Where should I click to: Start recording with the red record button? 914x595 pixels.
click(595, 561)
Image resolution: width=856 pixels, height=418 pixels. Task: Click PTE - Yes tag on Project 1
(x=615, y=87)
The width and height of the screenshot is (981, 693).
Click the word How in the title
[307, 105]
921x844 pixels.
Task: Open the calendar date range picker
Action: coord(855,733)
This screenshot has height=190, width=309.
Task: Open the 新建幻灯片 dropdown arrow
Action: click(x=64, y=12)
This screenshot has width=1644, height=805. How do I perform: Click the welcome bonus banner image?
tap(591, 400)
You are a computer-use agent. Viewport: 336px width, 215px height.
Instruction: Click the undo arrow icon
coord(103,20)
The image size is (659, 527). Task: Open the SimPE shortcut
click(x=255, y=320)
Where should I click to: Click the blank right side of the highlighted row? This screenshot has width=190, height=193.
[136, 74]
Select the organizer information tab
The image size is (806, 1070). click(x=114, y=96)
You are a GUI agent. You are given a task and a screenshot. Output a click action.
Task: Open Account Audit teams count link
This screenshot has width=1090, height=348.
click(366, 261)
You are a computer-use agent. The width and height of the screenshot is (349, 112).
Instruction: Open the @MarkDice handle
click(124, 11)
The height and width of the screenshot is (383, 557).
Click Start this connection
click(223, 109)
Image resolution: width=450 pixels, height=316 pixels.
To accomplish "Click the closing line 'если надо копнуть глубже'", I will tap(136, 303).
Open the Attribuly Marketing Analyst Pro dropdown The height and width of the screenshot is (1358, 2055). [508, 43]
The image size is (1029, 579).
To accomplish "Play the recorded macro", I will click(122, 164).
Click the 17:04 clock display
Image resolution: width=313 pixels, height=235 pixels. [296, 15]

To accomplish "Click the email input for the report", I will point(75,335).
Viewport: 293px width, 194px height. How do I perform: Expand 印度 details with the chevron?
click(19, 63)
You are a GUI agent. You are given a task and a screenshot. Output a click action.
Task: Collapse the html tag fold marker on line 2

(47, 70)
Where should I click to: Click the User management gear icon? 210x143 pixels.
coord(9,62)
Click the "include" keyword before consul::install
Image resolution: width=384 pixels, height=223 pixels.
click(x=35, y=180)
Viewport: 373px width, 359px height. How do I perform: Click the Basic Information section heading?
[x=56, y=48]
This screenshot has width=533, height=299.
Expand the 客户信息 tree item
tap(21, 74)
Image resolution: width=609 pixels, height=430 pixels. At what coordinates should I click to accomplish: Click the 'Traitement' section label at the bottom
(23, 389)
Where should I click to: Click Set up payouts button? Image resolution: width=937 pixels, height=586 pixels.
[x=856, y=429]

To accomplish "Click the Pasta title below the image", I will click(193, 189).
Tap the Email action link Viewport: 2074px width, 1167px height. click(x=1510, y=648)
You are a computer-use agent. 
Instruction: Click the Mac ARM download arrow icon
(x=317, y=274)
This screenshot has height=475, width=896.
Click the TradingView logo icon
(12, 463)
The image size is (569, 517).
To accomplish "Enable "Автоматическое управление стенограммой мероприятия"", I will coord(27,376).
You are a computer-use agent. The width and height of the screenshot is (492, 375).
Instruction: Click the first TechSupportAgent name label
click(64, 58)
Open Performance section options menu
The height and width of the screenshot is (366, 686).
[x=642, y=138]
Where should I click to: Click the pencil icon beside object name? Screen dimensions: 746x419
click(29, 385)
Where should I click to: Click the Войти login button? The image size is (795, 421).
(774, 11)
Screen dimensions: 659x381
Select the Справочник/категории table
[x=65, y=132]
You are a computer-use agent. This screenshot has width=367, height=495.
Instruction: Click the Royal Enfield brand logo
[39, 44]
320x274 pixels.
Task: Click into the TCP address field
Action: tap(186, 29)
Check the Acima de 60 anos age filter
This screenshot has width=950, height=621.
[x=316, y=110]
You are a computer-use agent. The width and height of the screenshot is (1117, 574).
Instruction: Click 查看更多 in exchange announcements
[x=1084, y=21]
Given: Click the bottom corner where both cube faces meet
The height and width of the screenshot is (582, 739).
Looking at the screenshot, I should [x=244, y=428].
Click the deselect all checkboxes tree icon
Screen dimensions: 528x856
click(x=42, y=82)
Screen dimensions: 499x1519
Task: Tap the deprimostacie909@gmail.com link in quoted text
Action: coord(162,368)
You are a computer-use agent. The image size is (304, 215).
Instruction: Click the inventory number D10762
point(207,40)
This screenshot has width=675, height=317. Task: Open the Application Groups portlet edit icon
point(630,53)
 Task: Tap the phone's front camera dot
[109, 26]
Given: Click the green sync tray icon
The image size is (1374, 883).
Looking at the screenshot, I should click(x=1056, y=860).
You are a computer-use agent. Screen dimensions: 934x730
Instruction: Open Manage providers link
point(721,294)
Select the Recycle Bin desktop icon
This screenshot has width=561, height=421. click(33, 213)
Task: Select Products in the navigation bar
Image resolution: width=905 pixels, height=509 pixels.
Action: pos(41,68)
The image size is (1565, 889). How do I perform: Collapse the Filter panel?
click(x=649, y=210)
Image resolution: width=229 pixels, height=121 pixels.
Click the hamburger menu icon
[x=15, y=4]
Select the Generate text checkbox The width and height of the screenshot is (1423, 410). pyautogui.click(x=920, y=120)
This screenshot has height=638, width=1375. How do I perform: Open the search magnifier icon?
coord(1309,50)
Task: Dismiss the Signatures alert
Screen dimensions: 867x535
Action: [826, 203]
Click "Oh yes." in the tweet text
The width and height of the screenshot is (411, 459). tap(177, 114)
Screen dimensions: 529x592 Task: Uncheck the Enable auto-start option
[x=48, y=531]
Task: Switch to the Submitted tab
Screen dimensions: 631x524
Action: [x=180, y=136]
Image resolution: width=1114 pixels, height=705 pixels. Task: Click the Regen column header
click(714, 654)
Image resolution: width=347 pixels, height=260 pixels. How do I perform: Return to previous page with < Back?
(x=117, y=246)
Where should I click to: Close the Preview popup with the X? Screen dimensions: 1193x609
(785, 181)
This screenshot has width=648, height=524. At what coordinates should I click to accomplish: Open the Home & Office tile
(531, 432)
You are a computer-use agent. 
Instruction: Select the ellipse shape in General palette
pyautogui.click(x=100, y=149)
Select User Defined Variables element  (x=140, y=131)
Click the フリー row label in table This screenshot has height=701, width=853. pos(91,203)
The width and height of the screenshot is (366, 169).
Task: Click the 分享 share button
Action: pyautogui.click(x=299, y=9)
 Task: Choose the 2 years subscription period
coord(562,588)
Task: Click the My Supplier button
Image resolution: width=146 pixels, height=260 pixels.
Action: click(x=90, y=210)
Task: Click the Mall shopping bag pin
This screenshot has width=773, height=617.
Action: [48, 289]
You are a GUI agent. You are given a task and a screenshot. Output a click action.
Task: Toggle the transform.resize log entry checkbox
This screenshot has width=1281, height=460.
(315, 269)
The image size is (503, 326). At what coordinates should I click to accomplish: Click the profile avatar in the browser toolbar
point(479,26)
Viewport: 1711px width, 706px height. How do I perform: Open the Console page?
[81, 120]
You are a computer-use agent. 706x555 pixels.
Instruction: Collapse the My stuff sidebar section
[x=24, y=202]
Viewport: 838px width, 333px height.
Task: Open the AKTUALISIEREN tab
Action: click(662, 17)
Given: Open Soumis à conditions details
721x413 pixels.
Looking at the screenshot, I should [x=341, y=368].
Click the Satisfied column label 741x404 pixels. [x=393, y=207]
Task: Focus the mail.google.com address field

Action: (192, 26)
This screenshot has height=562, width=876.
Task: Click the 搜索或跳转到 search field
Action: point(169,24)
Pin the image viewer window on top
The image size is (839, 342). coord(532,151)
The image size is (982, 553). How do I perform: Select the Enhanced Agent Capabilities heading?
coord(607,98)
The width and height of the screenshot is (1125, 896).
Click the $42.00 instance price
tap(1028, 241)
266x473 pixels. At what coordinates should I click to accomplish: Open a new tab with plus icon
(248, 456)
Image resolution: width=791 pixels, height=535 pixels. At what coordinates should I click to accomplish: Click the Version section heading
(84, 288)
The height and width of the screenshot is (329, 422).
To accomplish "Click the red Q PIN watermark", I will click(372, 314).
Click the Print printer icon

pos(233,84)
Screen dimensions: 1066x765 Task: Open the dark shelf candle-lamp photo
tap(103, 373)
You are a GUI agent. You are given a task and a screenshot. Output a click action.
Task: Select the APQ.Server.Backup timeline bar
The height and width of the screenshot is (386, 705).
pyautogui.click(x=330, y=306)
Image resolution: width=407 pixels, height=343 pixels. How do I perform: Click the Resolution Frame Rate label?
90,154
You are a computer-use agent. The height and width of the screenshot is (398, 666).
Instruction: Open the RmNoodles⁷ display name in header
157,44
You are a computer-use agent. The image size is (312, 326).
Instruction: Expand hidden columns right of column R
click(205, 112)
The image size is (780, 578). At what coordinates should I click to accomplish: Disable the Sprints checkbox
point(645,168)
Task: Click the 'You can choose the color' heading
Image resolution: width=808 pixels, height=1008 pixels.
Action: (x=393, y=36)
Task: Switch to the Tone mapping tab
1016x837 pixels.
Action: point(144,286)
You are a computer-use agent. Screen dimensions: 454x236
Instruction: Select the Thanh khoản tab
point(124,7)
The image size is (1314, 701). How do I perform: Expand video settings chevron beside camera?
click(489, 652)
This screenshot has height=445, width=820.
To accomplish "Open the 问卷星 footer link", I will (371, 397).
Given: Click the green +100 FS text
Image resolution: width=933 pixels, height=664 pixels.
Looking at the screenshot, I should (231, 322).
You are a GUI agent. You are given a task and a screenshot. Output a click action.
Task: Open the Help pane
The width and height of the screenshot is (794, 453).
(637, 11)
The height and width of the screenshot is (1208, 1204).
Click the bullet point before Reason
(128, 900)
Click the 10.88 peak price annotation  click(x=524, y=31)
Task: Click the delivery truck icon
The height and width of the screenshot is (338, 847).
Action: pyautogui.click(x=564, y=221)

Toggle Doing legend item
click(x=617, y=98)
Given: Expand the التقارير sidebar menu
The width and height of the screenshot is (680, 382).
------------------------------
» INSTRUCTIONS TO FOLLOW:
Write out word for word only the lines from the start of the entries down to the line with "The width and height of the screenshot is (981, 693).", please, including both ends.

» THE COMPLETED TASK:
Where should I click to: Start recording with the red record button? 914x595 pixels.
click(595, 561)
Image resolution: width=856 pixels, height=418 pixels. Task: Click PTE - Yes tag on Project 1
(x=615, y=87)
The width and height of the screenshot is (981, 693).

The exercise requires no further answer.